Anak Angkat

Sebuah Imbalan



Sebuah Imbalan

0"Arthur? Kau tahu, 'kan kalau Masya itu sangat membenciku? Lalu bagaimana caranya aku bisa mendapatkan hatinya?" tanya Edo.     
0

"Soal itu aku tidak mau tahu, yang terpenting kau bisa mendapat Mesya," jawab Arthur.     

"Tapi—"     

"Hey, Edo, aku mau sedikit menjelaskan kepadamu, kau kenal Denias?" tanya Arthur.     

"Denias,  yang mati karena kecelakaan itu?" tanya Arthur.     

"Iya, tapi aku punya foto-fotonya sebelum dia mati, kau mau lihat?" tanya Arthur dengan senyuman tipis.     

Semantara Edo tak mengeluarkan sepatah kata, hanya diam dan menatapnya dengan wajah yang begitu penasaran.     

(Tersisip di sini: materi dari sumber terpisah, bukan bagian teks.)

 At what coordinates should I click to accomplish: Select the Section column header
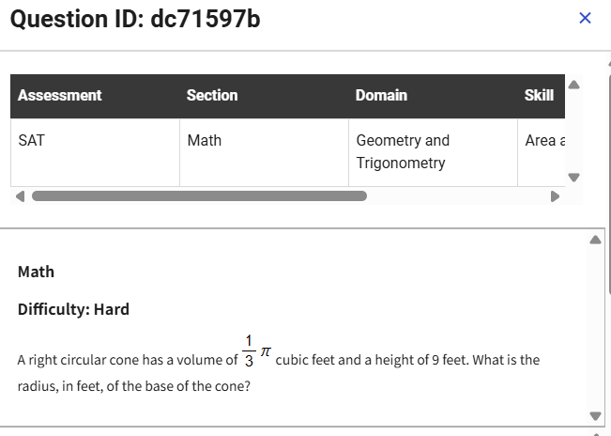pyautogui.click(x=212, y=95)
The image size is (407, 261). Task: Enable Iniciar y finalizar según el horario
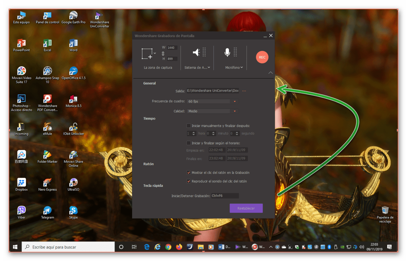189,143
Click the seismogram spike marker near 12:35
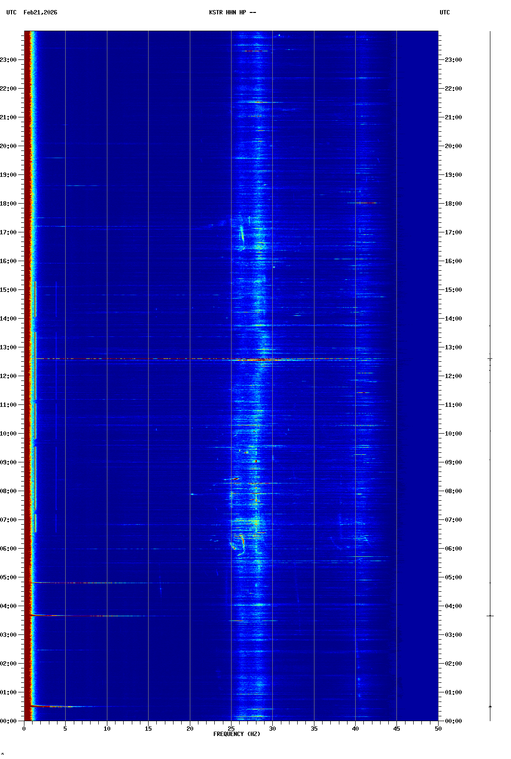Viewport: 511px width, 759px height. [x=490, y=358]
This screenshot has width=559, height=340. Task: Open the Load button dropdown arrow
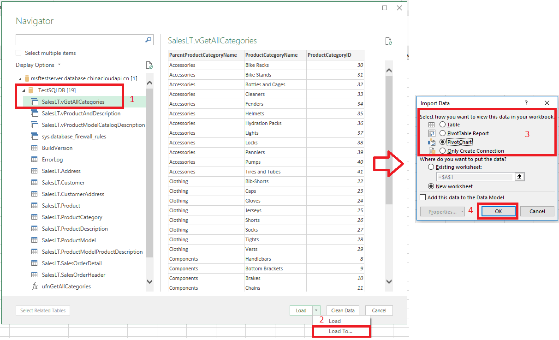click(316, 310)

"Aku tahu kau sangat penasaran, 'kan, jadi aku akan membiarkan dirimu untuk melihatnya, "     

Arthur merogoh ponsel miliknya dari dalam saku, lalu segera memperlihatkan foto itu kepada Edo. Foto yang menujukkan tubuh Denias yang penuh luka.     

"Apa ini maksudnya" tanya Edo.     

"Wah, kalau hanya foto sepertinya, kau ini tidak paham ya?"     

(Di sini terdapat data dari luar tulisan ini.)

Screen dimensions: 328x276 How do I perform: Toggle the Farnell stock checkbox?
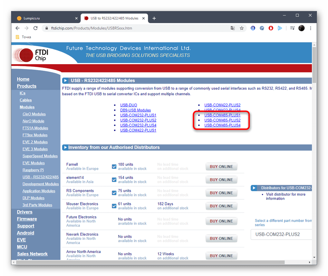[x=114, y=167]
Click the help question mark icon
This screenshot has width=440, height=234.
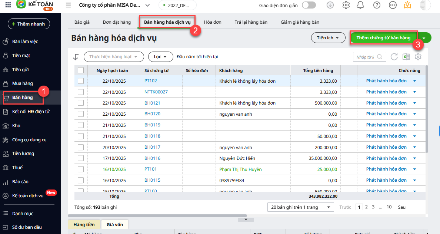(377, 5)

Lalu Arthur pun membuka kembali galeri ponselnya, dan kali ini dia menujukkan sebuah vidio.     

Vidio yang menunjukkan betapa kejihnya dia dan keluarganya saat menyiksa Denias sebelum pada akhirnya dia di kabarkan meninggal karena kecelakaan mobil.     

"Jadi, selama Denias menghilang, kalian yang menyekapnya?" tanya Edo memastikan.     

"Iya benar. Jadi bagaimana? Apa kau mau mendekati Mesya?" tanya Arthur. Lewat vidio itu, Arthur berharap Edo, berubah pikiran dan mau menuruti perintahnya.     

Karna Arthur ingin Mesya bisa membalas perasaan Edo, lalu dia bisa melupakan David.     

Seperti kelurganya yang lagi, Arthur juga sangat menentang hubungan Mesya dan David.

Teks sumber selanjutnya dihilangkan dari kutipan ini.